# 10.1 Rotational variables  (Page 5/11)

 Page 5 / 11

Now let’s apply this problem-solving strategy to a few specific examples.

## A spinning bicycle wheel

A bicycle mechanic mounts a bicycle on the repair stand and starts the rear wheel spinning from rest to a final angular velocity of 250 rpm in 5.00 s. (a) Calculate the average angular acceleration in ${\text{rad/s}}^{2}$ . (b) If she now hits the brakes, causing an angular acceleration of −87.3 ${\text{rad/s}}^{2}$ , how long does it take the wheel to stop?

## Strategy

The average angular acceleration can be found directly from its definition $\stackrel{–}{\alpha }=\frac{\text{Δ}\omega }{\text{Δ}t}$ because the final angular velocity and time are given. We see that $\text{Δ}\omega ={\omega }_{\text{final}}-{\omega }_{\text{initial}}=250\phantom{\rule{0.2em}{0ex}}\text{rev/min}$ and $\text{Δ}t$ is 5.00 s. For part (b), we know the angular acceleration and the initial angular velocity. We can find the stopping time by using the definition of average angular acceleration and solving for $\text{Δ}t$ , yielding

$\text{Δ}t=\frac{\text{Δ}\omega }{\alpha }.$

## Solution

1. Entering known information into the definition of angular acceleration, we get
$\stackrel{–}{\alpha }=\frac{\text{Δ}\omega }{\text{Δ}t}=\frac{250\phantom{\rule{0.2em}{0ex}}\text{rpm}}{5.00\phantom{\rule{0.2em}{0ex}}\text{s}}.$

Because $\text{Δ}\omega$ is in revolutions per minute (rpm) and we want the standard units of ${\text{rad/s}}^{2}$ for angular acceleration, we need to convert from rpm to rad/s:
$\text{Δ}\omega =250\frac{\text{rev}}{\text{min}}·\frac{2\pi \phantom{\rule{0.2em}{0ex}}\text{rad}}{\text{rev}}·\frac{1\phantom{\rule{0.2em}{0ex}}\text{min}}{60\phantom{\rule{0.2em}{0ex}}\text{s}}=26.2\frac{\text{rad}}{\text{s}}.$

Entering this quantity into the expression for $\alpha$ , we get
$\alpha =\frac{\text{Δ}\omega }{\text{Δ}t}=\frac{26.2\phantom{\rule{0.2em}{0ex}}\text{rad/s}}{5.00\phantom{\rule{0.2em}{0ex}}\text{s}}=5.24{\phantom{\rule{0.2em}{0ex}}\text{rad/s}}^{2}.$
2. Here the angular velocity decreases from 26.2 rad/s (250 rpm) to zero, so that $\text{Δ}\omega$ is −26.2 rad/s, and $\alpha$ is given to be –87.3 ${\text{rad/s}}^{2}$ . Thus,
$\text{Δ}t=\frac{-26.2\phantom{\rule{0.2em}{0ex}}\text{rad/s}}{-87.3{\phantom{\rule{0.2em}{0ex}}\text{rad/s}}^{2}}=0.300\phantom{\rule{0.2em}{0ex}}\text{s}.$

## Significance

Note that the angular acceleration as the mechanic spins the wheel is small and positive; it takes 5 s to produce an appreciable angular velocity. When she hits the brake, the angular acceleration is large and negative. The angular velocity quickly goes to zero.

• _Task inputs_
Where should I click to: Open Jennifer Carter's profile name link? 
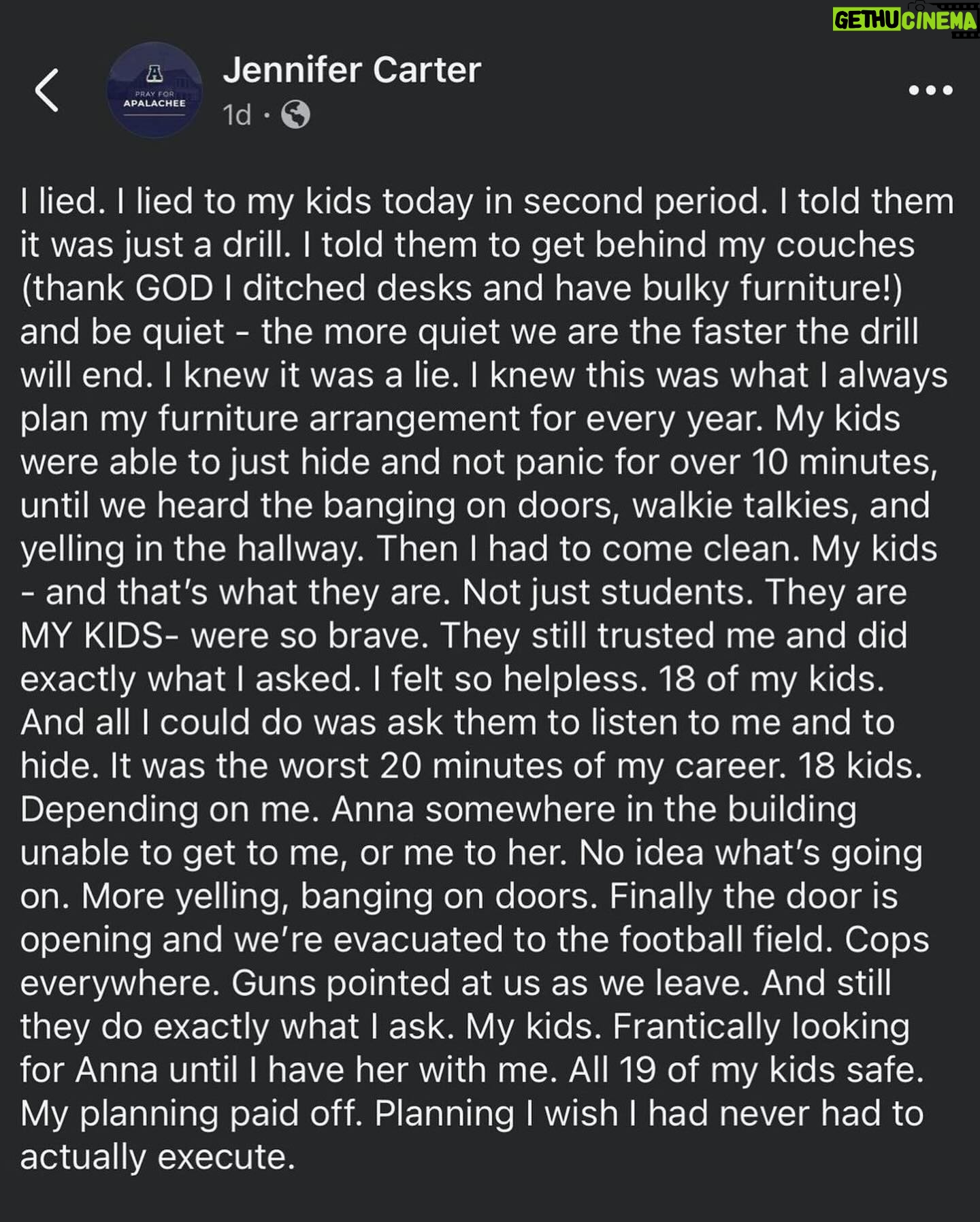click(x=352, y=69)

---

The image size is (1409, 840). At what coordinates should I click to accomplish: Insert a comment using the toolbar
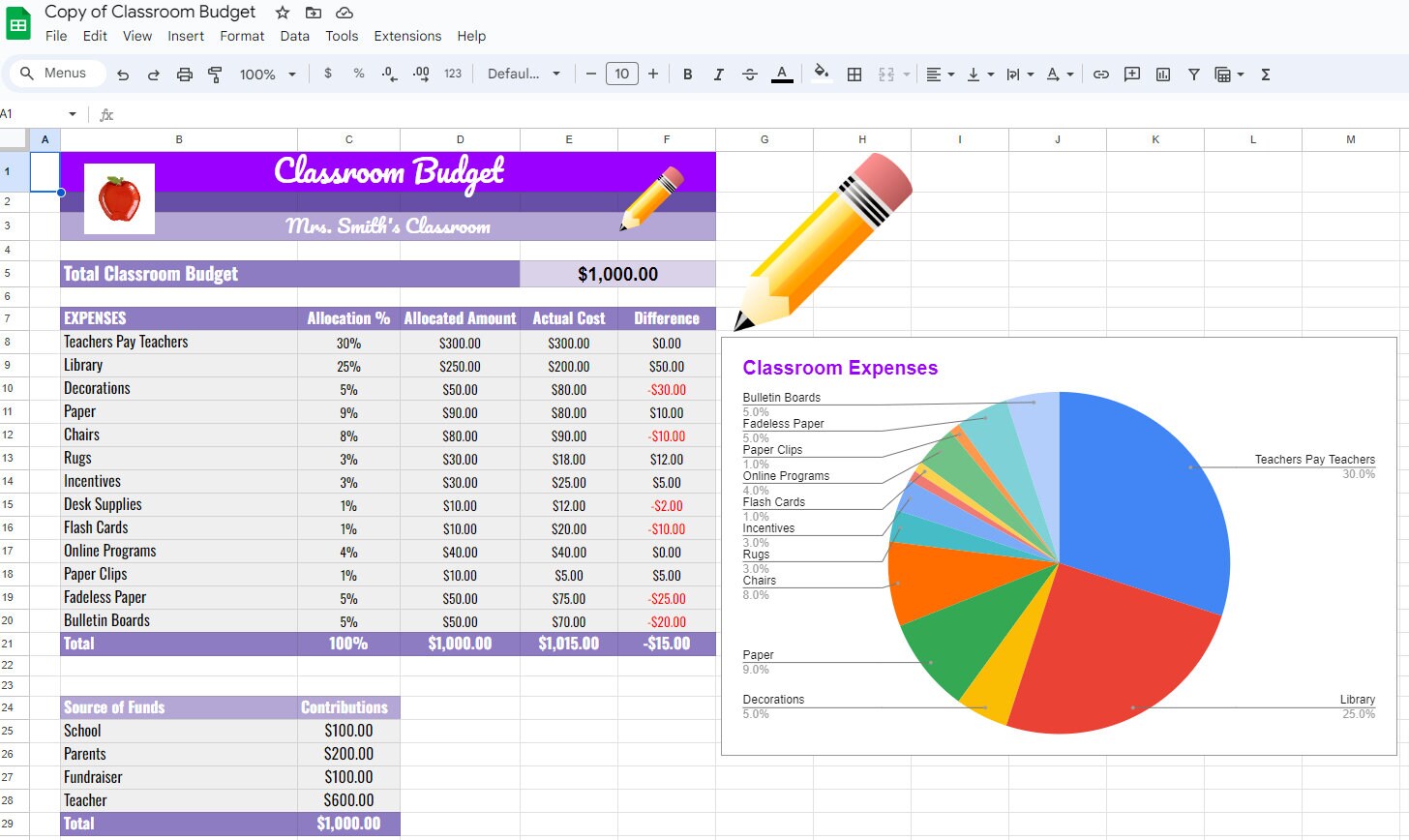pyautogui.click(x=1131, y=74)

* * *

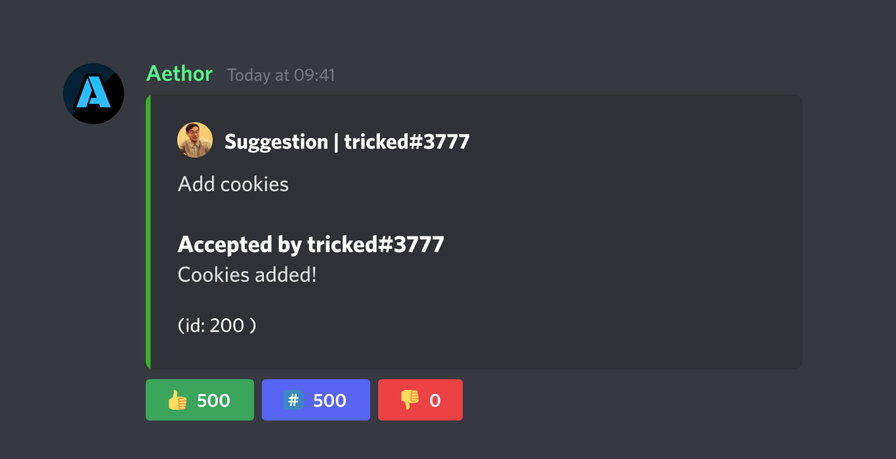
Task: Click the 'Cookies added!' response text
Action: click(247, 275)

• _Work to complete_
**a.** Change the bicycle wheel example by giving its text again, beginning at the words "A bicycle mechanic" and stopping after "wheel to stop?", with "rear wheel" replaced by "front wheel".
**b.** From the records above, extract the lines beginning at the line that has "The image size" and stopping after the line that has "pyautogui.click(x=1131, y=74)", and repeat them exactly. Leave the pictures out.

• _Exercise responses_
**a.**
A bicycle mechanic mounts a bicycle on the repair stand and starts the front wheel spinning from rest to a final angular velocity of 250 rpm in 5.00 s. (a) Calculate the average angular acceleration in ${\text{rad/s}}^{2}$ . (b) If she now hits the brakes, causing an angular acceleration of −87.3 ${\text{rad/s}}^{2}$ , how long does it take the wheel to stop?

**b.**
The image size is (1409, 840). At what coordinates should I click to accomplish: Insert a comment using the toolbar
pyautogui.click(x=1131, y=74)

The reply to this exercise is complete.